About this task:
Reproduce the passage of the interview excerpt below verbatim, from "I wasn’t a five-year-old" up to and including "with the Federal Reserve?".

Text under study:
========

I wasn’t a five-year-old girl dreaming of cybersecurity, but I’ve always loved technology. I grew up in a rural part of Texas and my dad loved to build computers, but to get all the pieces he needed, we had to drive at least two hours to Dallas to go to Best Buy. So it ended up being an almost ceremonial experience. I never dreamed of it as a career until I got to undergrad and needed a business major concentration. I just sort of gravitated to it.

What got you interested in working with the Federal Reserve?

When I was at EY I worked with financial services companies, which wasn’t my intent. At my final interview with the partner, he asked, “Why do you want to work with financial services companies?” and I remember thinking, ‘I don’t.’

Then I got the job. EY at the time had split up the services that they offered to companies. Financial services was its own division, so if you worked on the financial services side, you did not touch any of their other clients. When I got hired, I started working with fintech companies; it couldn’t have worked out any better because there was so much going on. I got exposure to so many different things. These companies have basically boundless resources, so I got to see a lot of neat stuff, very early implementations of blockchain for example. I was on a team that was building a chatbot 10–12 years ago. It was just fun to experience that and see it.

One of the projects that came into our purview was when banks were cited by their regulators for technology deficiencies. The Federal Reserve is one of three federal banking regulators, along with the OCC (the Office of the Comptroller of Currency) and the FDIC (the Federal Deposit Insurance Corporation). When I was at EY, these banks would hire us to help them resolve those tech issues. That was my first exposure to the bank regulatory side.

I just remember thinking that I’d rather be finding the problems than fixing the problems. When I decided to move to Texas, I was looking for opportunities and saw an opening for a cyber specialist at the Dallas Fed. So, I applied on LinkedIn. I had no connection or anything. In my interview, they said, “Oh, what do you know about the Federal Reserve?” and I was a business student undergrad, had a graduate degree, and all I could come up with was, “I know it’s a banking regulator, and I know they set interest rates.” That was all I knew about the Federal Reserve back then, but I have learned so much more and it has given me an interesting perspective on government agencies in general.

========

Source material:
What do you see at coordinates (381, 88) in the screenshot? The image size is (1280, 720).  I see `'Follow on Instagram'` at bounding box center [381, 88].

========

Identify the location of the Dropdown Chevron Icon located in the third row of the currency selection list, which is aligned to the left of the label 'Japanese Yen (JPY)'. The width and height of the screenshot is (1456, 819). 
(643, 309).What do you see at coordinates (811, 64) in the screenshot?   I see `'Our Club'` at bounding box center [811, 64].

========

Problem solution:
I wasn’t a five-year-old girl dreaming of cybersecurity, but I’ve always loved technology. I grew up in a rural part of Texas and my dad loved to build computers, but to get all the pieces he needed, we had to drive at least two hours to Dallas to go to Best Buy. So it ended up being an almost ceremonial experience. I never dreamed of it as a career until I got to undergrad and needed a business major concentration. I just sort of gravitated to it.

What got you interested in working with the Federal Reserve?